Ideas
- Aristotle taught on the mobility of leisure. He said we rest for the sake of work, and we work for the sake of leisure. It is the highest on the pyramid.
- Bertrand Russel thought we should work for 4 hours and not engage in frivolity for the rest, but to do things that contribute to culture. The goal is, for example, anyone to be able to paint (no matter how bad they may actually be at painting) and not have to worry how he will eat.
- The Protestant work ethic was a way for the Puritan upper class to control poor people, and they said work (and work alone) was noble. This fostered the idea that work = good and idleness = bad. And apparently this was all based on (an apparently corrupted from) the idea that God left us work to do.
- We used to work to be productive, then with the Industrial Revolution, it wasn't about productivity but time, so leisure became money lost. Historian EP Thompson said, "Time is now currency."
- Reminds us of Newport saying "Busyness as a proxy for productivity"
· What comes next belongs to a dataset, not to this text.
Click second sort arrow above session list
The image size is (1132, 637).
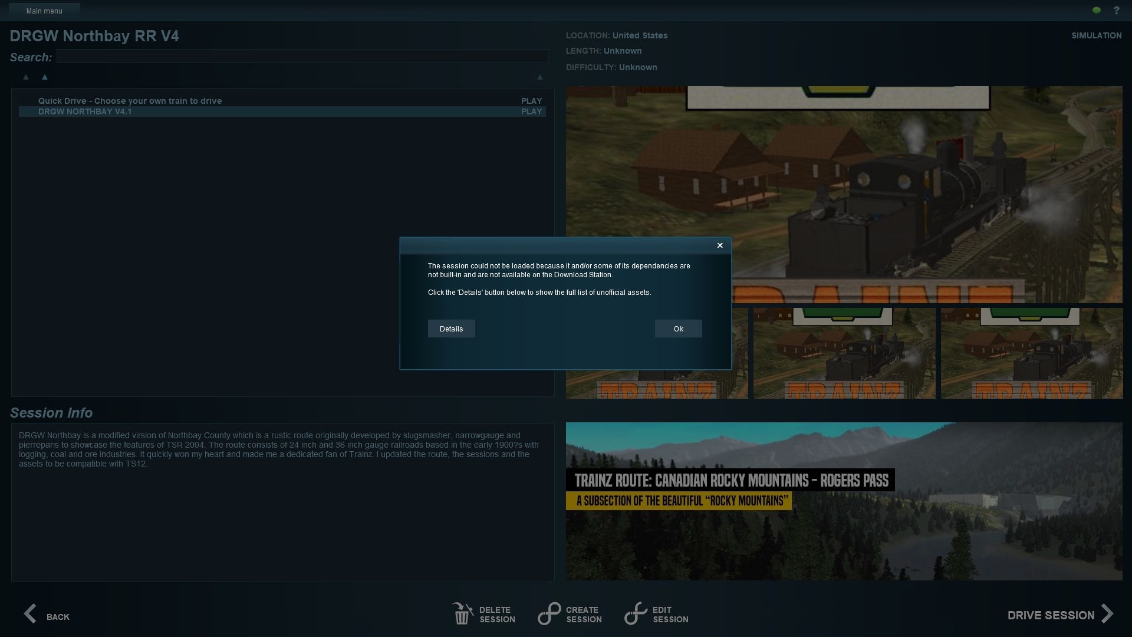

"This book exists because we are extremely optimistic that our culture can find its way back to moble leisure, one little step at a time. But we want to reiterate, if it’s not already abundantly clear, that we’re not advocating a culture of laziness, sloth, or stagnation. It is a culture in which productivity and the joy of life go hand-in-hand, a culture of productivity in a much brighter sense rather than just economic output. A culture of creative, scientific, spiritual, and humanitarian progress. A culture of noble leisure" (45).
"Counterintuitively, putting more energy into leisure can energize us overall" (57).